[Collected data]
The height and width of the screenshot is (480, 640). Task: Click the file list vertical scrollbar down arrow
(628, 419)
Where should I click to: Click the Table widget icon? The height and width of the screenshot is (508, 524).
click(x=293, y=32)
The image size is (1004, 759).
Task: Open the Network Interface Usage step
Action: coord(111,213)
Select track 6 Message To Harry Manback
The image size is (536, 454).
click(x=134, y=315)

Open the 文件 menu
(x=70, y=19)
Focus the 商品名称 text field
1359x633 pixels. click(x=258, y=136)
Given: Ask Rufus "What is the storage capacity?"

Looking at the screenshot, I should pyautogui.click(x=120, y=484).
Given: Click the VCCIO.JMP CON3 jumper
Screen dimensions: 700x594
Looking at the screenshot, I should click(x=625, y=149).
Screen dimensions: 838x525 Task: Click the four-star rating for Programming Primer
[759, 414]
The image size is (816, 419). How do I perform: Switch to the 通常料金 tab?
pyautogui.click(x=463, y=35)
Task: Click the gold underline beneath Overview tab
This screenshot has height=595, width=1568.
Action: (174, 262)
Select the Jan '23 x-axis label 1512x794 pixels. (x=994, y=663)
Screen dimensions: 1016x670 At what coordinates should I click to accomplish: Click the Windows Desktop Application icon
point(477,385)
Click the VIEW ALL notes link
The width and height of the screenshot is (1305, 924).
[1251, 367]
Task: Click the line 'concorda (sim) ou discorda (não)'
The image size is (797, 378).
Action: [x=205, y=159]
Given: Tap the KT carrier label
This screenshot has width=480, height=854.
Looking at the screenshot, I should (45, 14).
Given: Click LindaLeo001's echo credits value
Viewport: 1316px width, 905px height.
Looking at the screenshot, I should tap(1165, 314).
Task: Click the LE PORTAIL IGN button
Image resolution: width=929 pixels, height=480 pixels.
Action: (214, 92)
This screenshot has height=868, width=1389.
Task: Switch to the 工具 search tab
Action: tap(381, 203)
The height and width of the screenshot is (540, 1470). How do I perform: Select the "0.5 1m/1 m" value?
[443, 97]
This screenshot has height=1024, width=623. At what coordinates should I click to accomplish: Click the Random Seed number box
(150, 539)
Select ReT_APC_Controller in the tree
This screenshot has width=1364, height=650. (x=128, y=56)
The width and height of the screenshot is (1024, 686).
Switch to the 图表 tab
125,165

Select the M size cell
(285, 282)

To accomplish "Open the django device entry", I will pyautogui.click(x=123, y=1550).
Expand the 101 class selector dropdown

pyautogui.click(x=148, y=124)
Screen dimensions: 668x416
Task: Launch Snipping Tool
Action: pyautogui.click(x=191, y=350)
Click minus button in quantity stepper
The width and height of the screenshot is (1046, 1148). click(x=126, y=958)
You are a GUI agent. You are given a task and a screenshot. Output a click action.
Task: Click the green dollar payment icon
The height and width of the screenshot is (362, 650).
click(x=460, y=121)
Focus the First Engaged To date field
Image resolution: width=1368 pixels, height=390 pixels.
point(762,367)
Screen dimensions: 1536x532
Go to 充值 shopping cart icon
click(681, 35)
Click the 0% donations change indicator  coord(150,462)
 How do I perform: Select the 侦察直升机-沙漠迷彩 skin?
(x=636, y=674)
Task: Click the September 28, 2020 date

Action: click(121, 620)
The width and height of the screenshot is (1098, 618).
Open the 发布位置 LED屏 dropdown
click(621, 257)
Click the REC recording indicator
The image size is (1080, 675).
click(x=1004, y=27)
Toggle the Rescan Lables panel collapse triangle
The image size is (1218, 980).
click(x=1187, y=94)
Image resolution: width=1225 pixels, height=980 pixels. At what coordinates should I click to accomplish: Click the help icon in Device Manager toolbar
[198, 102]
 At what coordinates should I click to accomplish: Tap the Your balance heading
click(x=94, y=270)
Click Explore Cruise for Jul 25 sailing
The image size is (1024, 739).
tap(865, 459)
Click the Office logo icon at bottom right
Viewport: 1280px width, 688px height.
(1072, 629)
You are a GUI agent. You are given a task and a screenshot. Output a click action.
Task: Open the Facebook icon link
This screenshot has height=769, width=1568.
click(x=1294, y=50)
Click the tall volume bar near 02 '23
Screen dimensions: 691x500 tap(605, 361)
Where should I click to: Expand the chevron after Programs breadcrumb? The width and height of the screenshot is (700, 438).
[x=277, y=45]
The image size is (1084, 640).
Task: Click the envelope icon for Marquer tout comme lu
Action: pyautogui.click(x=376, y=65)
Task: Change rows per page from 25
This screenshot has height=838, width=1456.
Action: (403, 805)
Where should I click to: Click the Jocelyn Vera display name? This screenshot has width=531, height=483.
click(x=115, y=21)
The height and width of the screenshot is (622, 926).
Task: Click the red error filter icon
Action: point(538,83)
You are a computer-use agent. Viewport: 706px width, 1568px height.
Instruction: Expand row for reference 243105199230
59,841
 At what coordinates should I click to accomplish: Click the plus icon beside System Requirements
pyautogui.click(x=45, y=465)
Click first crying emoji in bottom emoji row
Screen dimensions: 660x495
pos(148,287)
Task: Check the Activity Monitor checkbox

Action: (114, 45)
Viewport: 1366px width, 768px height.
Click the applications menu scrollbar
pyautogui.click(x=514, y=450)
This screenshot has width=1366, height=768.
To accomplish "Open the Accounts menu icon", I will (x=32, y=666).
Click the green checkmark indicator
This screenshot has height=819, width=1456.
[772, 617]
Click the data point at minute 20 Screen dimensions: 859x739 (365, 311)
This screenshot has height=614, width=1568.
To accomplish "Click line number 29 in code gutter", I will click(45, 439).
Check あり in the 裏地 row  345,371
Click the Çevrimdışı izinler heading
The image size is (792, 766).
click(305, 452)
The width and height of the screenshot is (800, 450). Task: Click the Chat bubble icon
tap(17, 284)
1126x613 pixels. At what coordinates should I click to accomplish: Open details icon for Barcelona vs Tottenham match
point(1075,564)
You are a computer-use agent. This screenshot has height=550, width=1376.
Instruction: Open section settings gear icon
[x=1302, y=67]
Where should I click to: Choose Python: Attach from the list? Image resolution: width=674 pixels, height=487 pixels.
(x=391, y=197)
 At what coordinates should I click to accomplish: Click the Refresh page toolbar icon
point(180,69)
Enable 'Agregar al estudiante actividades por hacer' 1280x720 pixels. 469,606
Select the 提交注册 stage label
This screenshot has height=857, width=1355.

WHAT TO PRODUCE: Every line above in which the word "agent" is present must be copied into the answer.

OUTPUT:
You are a GUI agent. You are given a task and a screenshot. Output a click action.
You are a GUI agent. You are given a task and a screenshot. Output a click action.
You are a computer-use agent. Viewport: 706px width, 1568px height.
You are a computer-use agent. This screenshot has height=550, width=1376.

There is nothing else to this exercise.